#### TASK ITEM:
Below are the entries; return every line among them that holds the word "Open".

#### SUPPLIED RECORDS:

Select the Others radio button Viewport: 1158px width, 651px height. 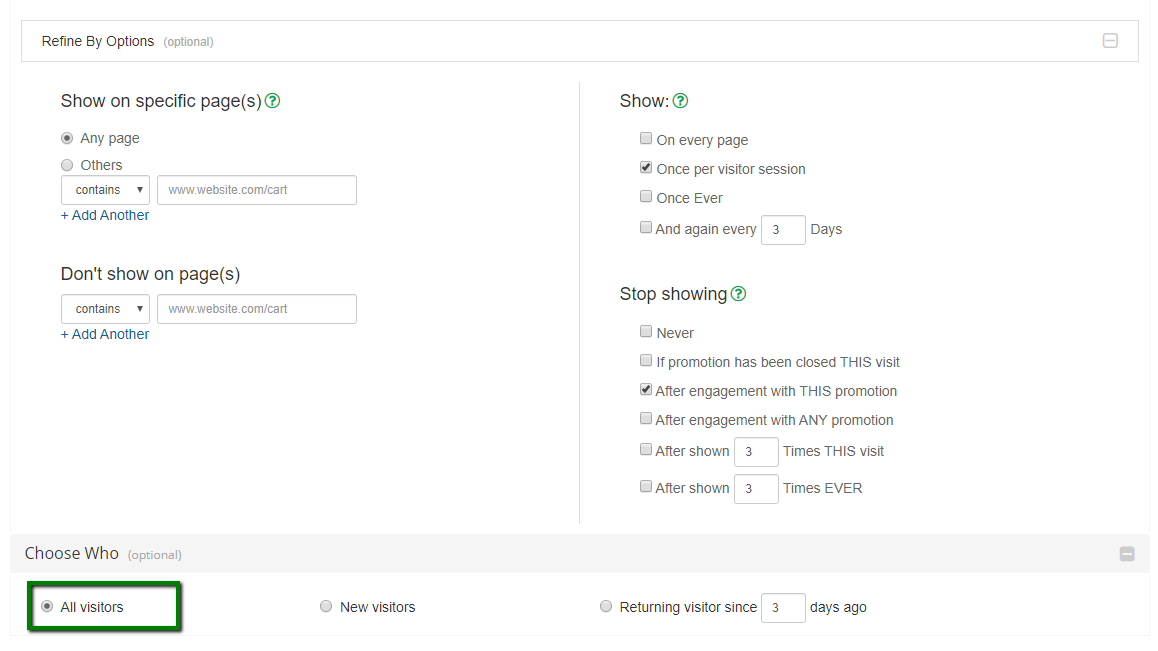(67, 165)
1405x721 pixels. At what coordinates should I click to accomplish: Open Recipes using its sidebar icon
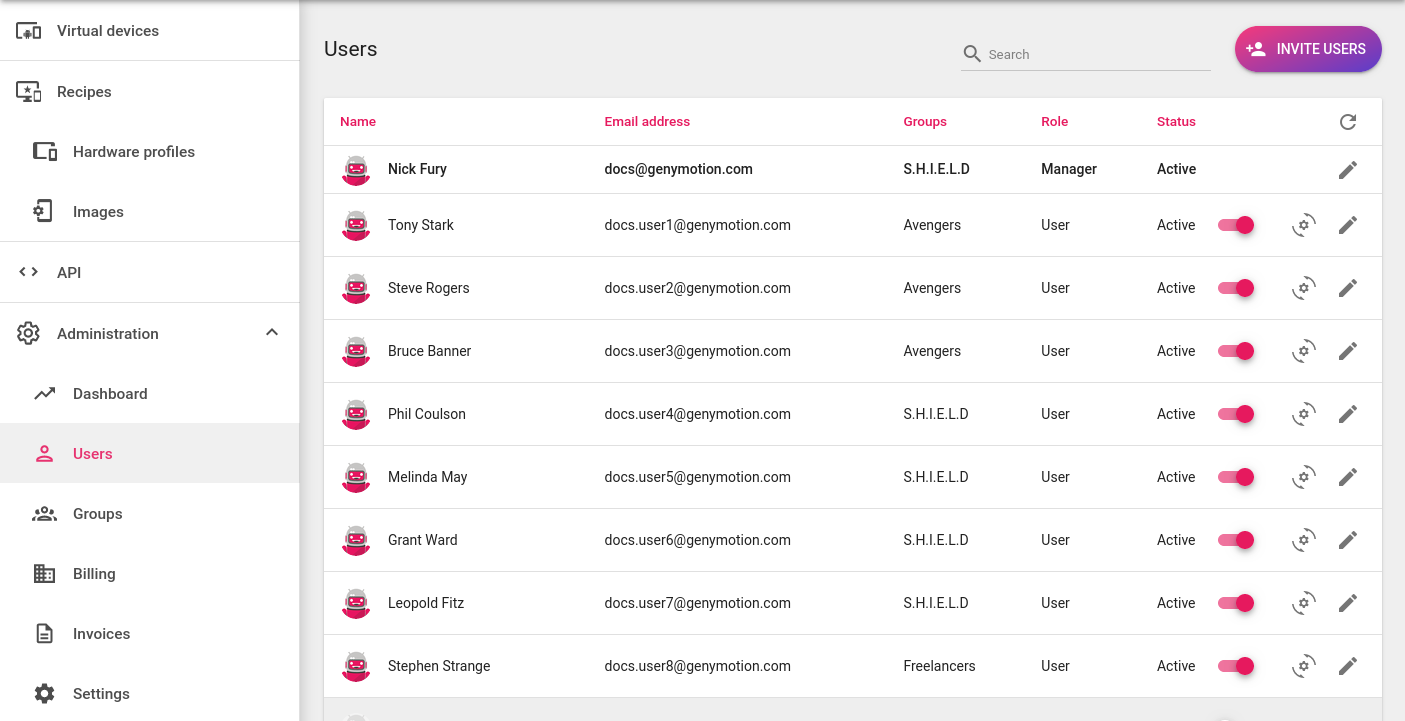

* * *

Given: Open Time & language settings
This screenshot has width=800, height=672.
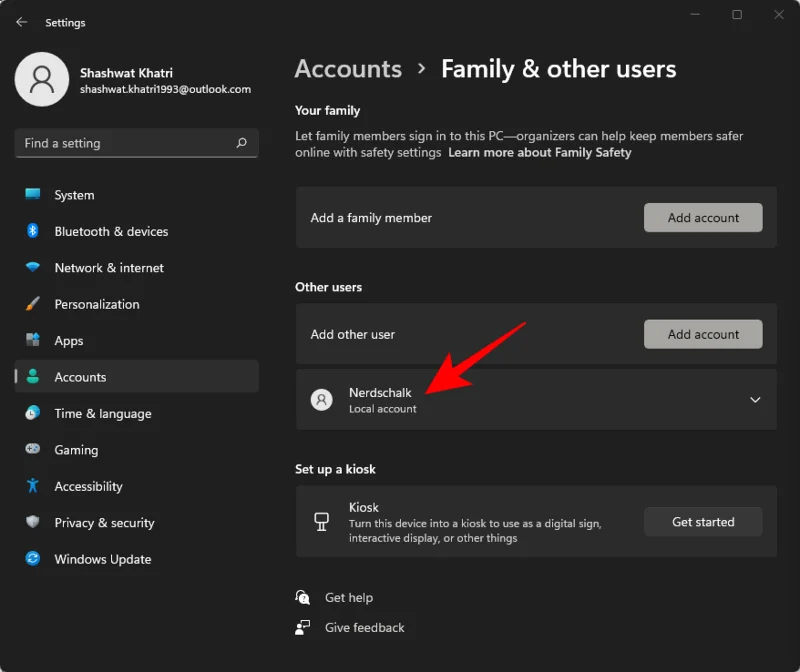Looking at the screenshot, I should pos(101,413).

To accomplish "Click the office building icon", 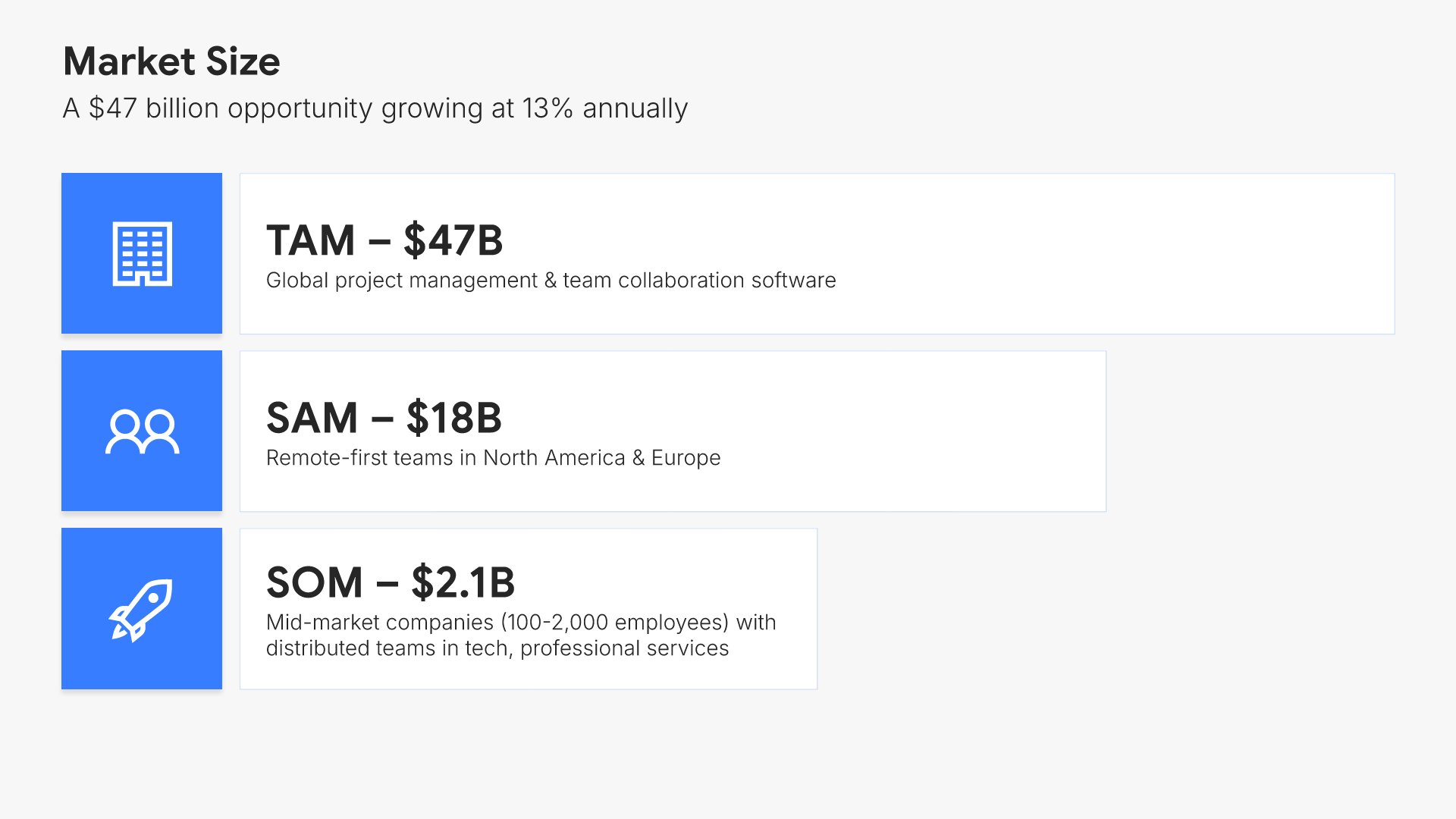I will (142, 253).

* * *

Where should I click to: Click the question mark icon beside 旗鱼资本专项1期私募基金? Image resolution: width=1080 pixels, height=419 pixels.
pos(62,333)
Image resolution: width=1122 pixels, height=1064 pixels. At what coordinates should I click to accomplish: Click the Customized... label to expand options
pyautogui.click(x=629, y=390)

#### RESPONSE TO THIS EXERCISE:
1405x721 pixels. At what coordinates should I click to accomplish: Open Recipes using its sidebar icon
Given: Open Time & language settings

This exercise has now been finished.